Question

A student performed an experiment in which hydrogen gas was collected over water from the reaction of magnesium and hydrochloric acid using the apparatus shown and accoridng to the reaction equation and the data collected shown below:

Mass of Mg	0.100 g
Volume of HCl	10 mL
Volume of H2 collected	57.5 mL
Temperature of H2 collected	22.0 oC
Barometric pressure	29.94 inHg

Mg(s) + 2 HCl(aq) → H₂(g) + MgCl₂(aq)                

a. Barometric pressure in atmospheres?

b. Water vapor pressure in atmospheres?

c. Pressure of the hydrogen in atmospheres?

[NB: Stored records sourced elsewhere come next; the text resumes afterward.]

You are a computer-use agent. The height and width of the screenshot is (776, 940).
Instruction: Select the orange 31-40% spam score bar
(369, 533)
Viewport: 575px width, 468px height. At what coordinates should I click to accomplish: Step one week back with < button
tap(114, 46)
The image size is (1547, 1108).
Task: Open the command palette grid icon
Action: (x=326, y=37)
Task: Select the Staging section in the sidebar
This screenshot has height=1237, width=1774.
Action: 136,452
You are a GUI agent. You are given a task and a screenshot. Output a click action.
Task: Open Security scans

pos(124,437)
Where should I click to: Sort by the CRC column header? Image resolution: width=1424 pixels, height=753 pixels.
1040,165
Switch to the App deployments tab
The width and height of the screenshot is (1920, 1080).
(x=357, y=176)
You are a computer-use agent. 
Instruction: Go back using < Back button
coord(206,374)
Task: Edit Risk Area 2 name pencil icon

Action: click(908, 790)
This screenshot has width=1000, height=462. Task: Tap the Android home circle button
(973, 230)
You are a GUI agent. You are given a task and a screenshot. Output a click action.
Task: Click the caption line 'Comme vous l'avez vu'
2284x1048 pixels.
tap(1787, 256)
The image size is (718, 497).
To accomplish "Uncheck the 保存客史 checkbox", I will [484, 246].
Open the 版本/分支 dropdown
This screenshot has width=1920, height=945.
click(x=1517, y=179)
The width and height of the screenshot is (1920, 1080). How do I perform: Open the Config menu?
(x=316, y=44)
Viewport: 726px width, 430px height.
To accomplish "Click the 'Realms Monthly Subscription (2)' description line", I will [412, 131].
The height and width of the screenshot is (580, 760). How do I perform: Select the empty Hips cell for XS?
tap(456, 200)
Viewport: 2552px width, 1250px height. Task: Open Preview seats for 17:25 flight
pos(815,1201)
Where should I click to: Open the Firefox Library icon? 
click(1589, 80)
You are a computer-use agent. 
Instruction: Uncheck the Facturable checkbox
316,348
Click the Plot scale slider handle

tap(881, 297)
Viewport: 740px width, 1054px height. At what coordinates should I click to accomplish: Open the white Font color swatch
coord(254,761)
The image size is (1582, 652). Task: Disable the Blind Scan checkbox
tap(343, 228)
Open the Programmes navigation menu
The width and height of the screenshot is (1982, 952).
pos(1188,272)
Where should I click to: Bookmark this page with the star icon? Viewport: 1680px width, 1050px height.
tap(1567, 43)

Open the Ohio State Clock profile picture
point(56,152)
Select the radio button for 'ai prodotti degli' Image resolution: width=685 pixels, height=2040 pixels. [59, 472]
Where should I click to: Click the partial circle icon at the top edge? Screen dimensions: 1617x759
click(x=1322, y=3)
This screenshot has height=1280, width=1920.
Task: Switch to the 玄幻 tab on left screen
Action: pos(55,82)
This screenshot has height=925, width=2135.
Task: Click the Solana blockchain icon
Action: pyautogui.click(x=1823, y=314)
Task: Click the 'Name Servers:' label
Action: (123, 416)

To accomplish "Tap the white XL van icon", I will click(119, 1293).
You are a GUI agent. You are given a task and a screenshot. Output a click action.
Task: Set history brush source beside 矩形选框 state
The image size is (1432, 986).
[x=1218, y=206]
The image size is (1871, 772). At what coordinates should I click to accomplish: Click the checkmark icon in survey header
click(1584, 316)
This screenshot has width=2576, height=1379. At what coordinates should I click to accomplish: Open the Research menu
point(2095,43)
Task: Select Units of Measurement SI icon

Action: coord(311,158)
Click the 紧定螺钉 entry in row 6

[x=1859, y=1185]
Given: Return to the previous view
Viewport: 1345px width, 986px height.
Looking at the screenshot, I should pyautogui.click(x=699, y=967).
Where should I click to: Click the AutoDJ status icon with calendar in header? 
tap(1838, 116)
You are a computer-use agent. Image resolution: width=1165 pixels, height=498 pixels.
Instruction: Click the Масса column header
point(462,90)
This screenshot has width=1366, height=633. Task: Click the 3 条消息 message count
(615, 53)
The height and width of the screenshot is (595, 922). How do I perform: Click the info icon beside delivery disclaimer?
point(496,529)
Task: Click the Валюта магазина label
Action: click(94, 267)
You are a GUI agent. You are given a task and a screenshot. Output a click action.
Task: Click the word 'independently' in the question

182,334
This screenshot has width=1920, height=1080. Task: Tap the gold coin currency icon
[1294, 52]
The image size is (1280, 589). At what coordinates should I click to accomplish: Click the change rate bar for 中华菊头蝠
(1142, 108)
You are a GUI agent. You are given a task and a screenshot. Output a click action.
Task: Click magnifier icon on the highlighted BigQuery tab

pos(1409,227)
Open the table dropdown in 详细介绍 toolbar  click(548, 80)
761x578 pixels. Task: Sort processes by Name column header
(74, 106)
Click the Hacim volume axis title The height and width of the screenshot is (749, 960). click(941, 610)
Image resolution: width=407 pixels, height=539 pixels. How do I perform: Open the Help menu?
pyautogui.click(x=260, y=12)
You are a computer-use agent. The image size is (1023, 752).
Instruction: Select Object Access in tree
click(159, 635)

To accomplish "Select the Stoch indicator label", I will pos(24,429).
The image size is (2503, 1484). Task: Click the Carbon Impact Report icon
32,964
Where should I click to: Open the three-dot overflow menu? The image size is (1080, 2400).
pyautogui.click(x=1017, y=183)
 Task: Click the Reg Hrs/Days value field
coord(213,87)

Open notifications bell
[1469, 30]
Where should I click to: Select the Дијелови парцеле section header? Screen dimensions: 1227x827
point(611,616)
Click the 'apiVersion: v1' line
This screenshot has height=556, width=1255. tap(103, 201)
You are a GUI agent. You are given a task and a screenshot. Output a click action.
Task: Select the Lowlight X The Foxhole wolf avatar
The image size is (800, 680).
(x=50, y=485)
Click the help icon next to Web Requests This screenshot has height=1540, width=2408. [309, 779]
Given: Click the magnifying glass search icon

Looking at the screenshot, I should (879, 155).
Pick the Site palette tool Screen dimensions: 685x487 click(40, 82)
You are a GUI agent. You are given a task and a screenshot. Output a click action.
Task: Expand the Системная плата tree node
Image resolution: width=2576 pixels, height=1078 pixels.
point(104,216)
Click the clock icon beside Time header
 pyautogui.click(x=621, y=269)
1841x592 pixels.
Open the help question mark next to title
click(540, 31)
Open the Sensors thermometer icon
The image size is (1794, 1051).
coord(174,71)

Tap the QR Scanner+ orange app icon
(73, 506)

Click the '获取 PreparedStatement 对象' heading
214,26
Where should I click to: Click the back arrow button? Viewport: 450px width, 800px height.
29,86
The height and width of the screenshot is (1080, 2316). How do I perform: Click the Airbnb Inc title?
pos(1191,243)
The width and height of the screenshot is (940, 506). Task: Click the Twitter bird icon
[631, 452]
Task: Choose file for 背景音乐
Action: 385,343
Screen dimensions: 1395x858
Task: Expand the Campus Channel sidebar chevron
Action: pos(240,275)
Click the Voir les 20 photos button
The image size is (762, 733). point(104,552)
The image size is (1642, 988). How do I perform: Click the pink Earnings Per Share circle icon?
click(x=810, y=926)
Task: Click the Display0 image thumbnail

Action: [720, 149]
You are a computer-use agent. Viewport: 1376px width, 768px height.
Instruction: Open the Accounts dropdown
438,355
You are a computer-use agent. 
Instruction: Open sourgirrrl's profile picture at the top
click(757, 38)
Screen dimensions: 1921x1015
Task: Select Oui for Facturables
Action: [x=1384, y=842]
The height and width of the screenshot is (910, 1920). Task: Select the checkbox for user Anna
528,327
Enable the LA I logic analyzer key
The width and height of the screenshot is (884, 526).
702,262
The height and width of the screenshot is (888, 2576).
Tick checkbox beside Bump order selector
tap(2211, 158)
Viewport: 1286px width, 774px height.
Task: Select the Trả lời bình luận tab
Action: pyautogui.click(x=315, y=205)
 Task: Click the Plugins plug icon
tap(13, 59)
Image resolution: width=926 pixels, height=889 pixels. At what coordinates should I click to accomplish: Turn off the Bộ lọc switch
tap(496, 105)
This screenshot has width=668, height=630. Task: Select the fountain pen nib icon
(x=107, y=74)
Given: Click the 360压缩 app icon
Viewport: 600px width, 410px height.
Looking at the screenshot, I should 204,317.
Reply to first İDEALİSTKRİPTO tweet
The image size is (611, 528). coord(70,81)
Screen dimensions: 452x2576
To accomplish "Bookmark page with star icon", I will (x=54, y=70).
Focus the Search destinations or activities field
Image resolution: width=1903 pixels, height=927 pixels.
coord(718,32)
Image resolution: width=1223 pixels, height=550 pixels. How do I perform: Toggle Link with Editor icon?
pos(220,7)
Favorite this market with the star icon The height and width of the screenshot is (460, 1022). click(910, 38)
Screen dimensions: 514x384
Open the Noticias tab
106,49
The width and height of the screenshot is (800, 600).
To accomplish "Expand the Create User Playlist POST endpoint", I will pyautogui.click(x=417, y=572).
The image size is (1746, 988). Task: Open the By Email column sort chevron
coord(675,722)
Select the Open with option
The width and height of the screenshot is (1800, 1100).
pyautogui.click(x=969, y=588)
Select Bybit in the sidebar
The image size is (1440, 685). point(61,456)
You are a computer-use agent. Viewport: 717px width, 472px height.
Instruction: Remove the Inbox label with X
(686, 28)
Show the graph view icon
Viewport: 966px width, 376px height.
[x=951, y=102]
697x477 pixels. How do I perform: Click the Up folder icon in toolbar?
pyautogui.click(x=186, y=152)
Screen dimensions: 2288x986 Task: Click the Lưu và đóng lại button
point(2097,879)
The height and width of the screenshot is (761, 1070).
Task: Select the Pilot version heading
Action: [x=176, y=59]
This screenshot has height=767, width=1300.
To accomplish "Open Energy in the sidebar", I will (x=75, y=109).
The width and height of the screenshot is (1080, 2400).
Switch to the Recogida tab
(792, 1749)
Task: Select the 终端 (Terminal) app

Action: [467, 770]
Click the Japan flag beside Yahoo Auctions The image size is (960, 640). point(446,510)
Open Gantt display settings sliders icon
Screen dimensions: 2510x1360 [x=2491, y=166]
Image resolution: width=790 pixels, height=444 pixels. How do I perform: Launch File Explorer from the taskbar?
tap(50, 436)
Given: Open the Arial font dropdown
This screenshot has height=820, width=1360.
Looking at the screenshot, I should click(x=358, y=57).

d. Volume of hydrogen in liters?

e. Temperature in Kelvin?

f. Moles of hydrogen collected?

g. Moles of hydrochloric acid reacted?

h. Molarity of hydrochloric acid?

i. If the bottle claimed that the molarity was 0.510 M, what is the percent error?

Answer 1

The given chemical reaction is

Mg + 2 HCl -------> MgCl₂ + H₂

As per the balanced stoichiometric equation,

1 mole Mg = 2 moles HCl = 1 mole H₂

a) The barometric pressure at 22⁰C is given as 29.94 in Hg

The barometric pressure in atmospheres is P_bar = (29.94 in Hg)(25.4 mm/1 in)*(1 atm/760 mm Hg) = 1.0006 atm (since 1 in = 25.4 mm and 1 atm = 760 mm Hg) (ans).

b) The vapor pressure of water at 22⁰C can be easily obtained from tabulated values. Such tables are easily available in chemical databases. The value of the vapor pressure of water is P_H2O = 19.8 torr = 19.8 mm Hg (since 1 torr = 1 mm Hg) = (19.8 mm Hg)*(1 atm/760 mm Hg) = 0.0260 atm (ans).

c) The pressure due to dry hydrogen gas is given by P_H2 = P_bar – P_H2O = (1.0006 – 0.0260) atm = 0.9746 atm (ans).

d) The volume of hydrogen gas collected is 57.5 mL; the volume of hydrogen gas collected in liters is V = (57.5 mL)*(1 L/1000 mL) = 0.0575 L (ans).

e) The temperature of hydrogen gas collected is 22⁰C; the temperature in the Kelvin scale is T = (273 + 22) K = 295 K (ans).

f) We shall use the ideal gas law to compute the moles of hydrogen collected. The ideal gas law is

P*V = n*R*T where n = number of moles and R = 0.082 L-atm/mol.K

(0.9746 atm)*(0.0575 L) = n*(0.082 L-atm/mol.K)*(295 K)

===> n = 2.3167*10^-3 mole ≈ 2.317*10^-3 mole

The moles of hydrogen gas evolved = 2.317*10^-3 mole (ans).

g) Moles of hydrochloric acid reacted = (moles of H₂)*(2 moles HCl/1 mole H₂) = (2.317*10^-3 mole H₂)*(2 moles HCl/1 mole H₂) = 4.634*10^-3 mole HCl (ans).

h) Molarity of HCl = (moles of HCl)/(volume of HCl in L) = (4.634*10^-3 mole)/[(10 mL)*(1 L/1000 mL)] = 0.4634 mol/L = 0.4634 M (ans).

i) The claimed molarity is 0.510 M whereas the actual molarity obtained is 0.4634 M. The percent error in molarity is

Percent error = [(0.510 – 0.4634)M/(0.510 M)]*100 = 2.3766% ≈ 2.377% (ans).